TASK INPUTS:
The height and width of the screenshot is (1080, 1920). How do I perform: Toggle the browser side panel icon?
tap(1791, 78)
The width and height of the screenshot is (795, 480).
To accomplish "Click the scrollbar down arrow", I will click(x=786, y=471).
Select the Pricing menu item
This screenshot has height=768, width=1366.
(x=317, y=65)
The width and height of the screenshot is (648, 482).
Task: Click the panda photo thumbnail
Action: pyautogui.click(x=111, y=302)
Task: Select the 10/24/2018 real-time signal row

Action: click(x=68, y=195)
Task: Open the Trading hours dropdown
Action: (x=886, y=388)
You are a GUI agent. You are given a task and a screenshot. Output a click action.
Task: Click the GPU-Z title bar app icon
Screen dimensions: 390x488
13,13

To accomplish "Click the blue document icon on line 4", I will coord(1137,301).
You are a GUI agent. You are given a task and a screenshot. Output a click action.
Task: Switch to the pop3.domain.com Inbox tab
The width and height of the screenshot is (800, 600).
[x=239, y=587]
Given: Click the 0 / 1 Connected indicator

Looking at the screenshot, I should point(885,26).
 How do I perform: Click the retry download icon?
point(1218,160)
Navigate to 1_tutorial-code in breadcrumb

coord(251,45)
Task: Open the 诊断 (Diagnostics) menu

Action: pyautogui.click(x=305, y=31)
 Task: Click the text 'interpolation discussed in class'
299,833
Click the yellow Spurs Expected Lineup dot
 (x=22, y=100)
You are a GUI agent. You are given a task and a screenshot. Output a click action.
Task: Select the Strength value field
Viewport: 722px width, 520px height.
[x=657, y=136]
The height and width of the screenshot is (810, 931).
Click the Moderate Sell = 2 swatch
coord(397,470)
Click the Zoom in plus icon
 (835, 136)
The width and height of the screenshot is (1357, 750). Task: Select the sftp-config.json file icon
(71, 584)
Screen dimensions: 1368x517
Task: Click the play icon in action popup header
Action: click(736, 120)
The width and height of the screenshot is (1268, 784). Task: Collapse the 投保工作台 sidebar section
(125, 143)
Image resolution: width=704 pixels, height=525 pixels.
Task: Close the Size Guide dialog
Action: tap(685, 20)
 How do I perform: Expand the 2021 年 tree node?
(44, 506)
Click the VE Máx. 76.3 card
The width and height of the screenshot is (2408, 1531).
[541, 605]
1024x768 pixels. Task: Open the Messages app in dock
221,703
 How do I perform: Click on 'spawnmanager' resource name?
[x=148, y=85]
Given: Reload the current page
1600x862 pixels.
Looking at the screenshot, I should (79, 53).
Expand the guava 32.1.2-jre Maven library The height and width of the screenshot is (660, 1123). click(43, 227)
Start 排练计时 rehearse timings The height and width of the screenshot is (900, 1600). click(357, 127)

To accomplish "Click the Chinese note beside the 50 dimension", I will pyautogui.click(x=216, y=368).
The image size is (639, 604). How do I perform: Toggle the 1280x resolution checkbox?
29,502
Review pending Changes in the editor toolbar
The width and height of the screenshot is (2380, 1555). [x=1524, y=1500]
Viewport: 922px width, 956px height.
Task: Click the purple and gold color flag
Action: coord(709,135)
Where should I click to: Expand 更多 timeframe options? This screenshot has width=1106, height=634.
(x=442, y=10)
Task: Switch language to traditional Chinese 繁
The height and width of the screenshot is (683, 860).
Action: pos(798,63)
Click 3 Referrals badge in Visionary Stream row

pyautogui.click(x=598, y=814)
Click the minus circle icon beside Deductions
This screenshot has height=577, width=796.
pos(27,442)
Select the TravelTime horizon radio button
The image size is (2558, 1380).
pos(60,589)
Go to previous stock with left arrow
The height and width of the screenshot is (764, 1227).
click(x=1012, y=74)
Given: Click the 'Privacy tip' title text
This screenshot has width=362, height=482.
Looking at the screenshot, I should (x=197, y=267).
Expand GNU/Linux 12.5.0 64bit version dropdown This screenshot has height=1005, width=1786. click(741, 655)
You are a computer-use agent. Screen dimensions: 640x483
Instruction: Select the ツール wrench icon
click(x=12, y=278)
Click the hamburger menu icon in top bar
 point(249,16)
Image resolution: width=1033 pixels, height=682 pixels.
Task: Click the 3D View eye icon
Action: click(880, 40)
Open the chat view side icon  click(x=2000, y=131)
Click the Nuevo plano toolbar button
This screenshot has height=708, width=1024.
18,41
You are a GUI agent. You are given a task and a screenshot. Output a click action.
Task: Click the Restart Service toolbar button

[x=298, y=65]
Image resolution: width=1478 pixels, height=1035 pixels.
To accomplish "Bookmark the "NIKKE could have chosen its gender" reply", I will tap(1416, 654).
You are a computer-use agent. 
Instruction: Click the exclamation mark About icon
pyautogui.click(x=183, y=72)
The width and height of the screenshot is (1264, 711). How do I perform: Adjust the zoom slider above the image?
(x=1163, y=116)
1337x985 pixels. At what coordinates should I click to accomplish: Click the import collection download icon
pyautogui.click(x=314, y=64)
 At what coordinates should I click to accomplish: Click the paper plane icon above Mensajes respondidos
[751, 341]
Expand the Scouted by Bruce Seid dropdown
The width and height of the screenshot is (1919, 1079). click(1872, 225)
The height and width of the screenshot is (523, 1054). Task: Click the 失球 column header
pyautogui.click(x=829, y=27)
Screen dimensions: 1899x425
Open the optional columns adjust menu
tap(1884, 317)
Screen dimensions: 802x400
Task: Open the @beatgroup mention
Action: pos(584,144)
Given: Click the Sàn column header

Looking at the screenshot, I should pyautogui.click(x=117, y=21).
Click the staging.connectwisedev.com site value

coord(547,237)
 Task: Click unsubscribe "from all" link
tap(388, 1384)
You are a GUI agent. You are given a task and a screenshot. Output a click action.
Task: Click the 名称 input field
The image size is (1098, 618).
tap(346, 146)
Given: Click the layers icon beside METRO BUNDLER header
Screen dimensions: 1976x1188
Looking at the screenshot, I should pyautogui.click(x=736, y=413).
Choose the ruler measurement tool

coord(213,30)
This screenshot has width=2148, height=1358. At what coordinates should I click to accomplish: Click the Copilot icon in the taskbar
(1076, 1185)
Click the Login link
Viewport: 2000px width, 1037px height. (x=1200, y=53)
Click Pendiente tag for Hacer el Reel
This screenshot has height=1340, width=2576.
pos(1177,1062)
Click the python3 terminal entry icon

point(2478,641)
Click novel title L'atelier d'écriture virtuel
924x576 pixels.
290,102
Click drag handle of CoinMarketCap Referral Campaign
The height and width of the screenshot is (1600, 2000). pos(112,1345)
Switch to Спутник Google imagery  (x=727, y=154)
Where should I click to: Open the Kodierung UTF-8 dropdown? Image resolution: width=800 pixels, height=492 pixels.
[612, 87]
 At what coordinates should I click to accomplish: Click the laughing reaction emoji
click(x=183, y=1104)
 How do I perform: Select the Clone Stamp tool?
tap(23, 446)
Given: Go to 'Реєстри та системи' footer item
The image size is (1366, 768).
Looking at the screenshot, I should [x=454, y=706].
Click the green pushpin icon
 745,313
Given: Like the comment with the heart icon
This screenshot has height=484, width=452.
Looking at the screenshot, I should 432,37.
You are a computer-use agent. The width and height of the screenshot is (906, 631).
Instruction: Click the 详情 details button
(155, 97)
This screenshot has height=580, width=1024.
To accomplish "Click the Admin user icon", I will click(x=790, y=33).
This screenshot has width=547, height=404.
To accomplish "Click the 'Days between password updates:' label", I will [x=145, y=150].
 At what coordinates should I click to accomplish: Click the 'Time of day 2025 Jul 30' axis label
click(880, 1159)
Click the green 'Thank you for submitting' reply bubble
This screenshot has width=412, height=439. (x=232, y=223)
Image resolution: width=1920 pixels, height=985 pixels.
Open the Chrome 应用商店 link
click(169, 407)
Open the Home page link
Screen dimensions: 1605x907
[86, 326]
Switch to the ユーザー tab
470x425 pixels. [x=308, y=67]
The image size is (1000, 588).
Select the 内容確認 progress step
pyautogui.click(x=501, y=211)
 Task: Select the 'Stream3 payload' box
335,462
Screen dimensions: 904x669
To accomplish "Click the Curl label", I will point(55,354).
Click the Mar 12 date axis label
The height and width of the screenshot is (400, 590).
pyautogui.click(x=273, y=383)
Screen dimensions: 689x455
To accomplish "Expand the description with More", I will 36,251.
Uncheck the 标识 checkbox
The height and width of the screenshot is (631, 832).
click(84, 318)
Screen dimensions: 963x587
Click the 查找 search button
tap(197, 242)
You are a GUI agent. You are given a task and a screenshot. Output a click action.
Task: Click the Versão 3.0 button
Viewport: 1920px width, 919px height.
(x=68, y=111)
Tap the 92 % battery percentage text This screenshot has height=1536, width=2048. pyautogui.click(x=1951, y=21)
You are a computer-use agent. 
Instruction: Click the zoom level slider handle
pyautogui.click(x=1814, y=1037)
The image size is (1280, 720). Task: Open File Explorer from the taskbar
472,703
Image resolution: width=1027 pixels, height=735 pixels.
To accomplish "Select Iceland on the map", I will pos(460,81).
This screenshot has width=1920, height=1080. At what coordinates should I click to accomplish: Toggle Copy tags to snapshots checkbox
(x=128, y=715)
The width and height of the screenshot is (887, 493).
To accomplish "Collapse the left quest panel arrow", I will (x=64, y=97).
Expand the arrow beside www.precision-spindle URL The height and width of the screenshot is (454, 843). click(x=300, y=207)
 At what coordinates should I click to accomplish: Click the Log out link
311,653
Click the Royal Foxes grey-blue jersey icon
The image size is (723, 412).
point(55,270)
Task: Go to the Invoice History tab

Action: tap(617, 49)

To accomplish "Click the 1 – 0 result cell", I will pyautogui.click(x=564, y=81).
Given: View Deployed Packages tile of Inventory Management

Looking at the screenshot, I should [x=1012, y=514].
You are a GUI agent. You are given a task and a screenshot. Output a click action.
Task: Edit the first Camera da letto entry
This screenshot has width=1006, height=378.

WHAT THE TASK ASKS:
Rewrite the stretch of entries above from the start through the line containing "tap(1791, 78)" as a two-column CSV with the headers request and response. Give one row per entry, with each value in its own quoted field and any line breaks replaced by spaces.

ANSWER:
request,response
"The height and width of the screenshot is (1080, 1920). How do I perform: Toggle the browser side panel icon?","tap(1791, 78)"